Get out of deep sleep
Russia’s economy has adapted to the sanctions and overcome the dependence on high oil prices – this is how KPMG explains the development. According to the newspaper, analyst Lydia Petraschowa, head of investment and capital markets at KPMG, provides more security for investments in Russia through surpluses in the Russian sovereign wealth fund. The size of the National Wealth Fund this year amounts to seven percent of GDP.
Other reasons for the investment boom: Russia’s national debt is low, the national projects are being implemented and several Russian companies have been exempted from sanctions in early 2019, the expert said.

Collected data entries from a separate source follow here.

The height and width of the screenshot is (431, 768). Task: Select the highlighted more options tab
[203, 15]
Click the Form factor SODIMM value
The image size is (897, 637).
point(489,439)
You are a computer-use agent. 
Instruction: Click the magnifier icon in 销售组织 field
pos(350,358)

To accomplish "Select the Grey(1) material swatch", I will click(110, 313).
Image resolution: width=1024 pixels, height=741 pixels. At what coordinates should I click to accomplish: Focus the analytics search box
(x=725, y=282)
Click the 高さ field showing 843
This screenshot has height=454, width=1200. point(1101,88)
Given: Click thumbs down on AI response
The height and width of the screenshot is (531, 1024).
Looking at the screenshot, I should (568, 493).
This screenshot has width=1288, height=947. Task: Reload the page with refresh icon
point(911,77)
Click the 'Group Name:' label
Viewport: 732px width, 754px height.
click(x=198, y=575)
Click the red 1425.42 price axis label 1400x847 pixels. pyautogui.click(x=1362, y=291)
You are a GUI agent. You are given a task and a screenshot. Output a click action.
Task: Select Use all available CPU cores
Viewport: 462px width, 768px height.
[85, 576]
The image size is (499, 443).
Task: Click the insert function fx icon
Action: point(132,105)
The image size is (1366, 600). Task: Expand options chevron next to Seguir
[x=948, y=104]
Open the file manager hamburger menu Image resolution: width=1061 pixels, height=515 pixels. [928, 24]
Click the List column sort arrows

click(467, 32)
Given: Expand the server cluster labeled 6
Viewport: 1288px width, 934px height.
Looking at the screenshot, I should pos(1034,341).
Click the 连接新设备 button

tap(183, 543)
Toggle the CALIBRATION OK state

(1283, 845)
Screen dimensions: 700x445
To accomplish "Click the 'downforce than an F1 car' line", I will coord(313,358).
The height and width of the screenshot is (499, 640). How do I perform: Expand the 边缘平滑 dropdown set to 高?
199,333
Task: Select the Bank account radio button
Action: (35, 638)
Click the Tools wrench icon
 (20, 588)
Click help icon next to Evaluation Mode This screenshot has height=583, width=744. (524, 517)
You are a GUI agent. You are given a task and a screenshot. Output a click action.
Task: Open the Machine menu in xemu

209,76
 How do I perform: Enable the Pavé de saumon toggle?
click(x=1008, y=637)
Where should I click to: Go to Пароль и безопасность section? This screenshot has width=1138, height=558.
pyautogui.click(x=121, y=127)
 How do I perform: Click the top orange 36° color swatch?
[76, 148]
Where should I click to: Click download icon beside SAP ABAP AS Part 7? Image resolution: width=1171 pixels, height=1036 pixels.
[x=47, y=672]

The majority of foreign investments were again in 2019 in the oil and gas sector (43 percent) – followed by innovations and technologies (twelve percent of all deals), writes RBK. The Russian construction and real estate sector is also an excellent investment property for foreign investors.
A striking conclusion from last year: gas company Nowatek has sold its shares in the liquefied gas project Artik SPG-2 to the Chinese CNPC and the Japanese Mitsui. In the IT sector: The Russian software developer Luxor was taken over by the American DXC Technology for around two billion dollars. South African Naspers bought the Russian online marketplace Avito.
Ironically, investors from the United States have invested significantly more in Russian stocks: $ 3.2 billion instead of the previous $ 0.2 billion. Investments from Asia to the Russian economy have tripled in 2019: from $ 2.4 billion to $ 8.2 billion. Investments fell from the Middle East (from $ 4.8 billion to $ 2.7 billion) and from the EU (from $ 5.9 billion to $ 2.6 billion).
KPMG experts expect foreign investment in Russia to increase further this year. Investor interest in the Russian energy, innovation and technology sector continues.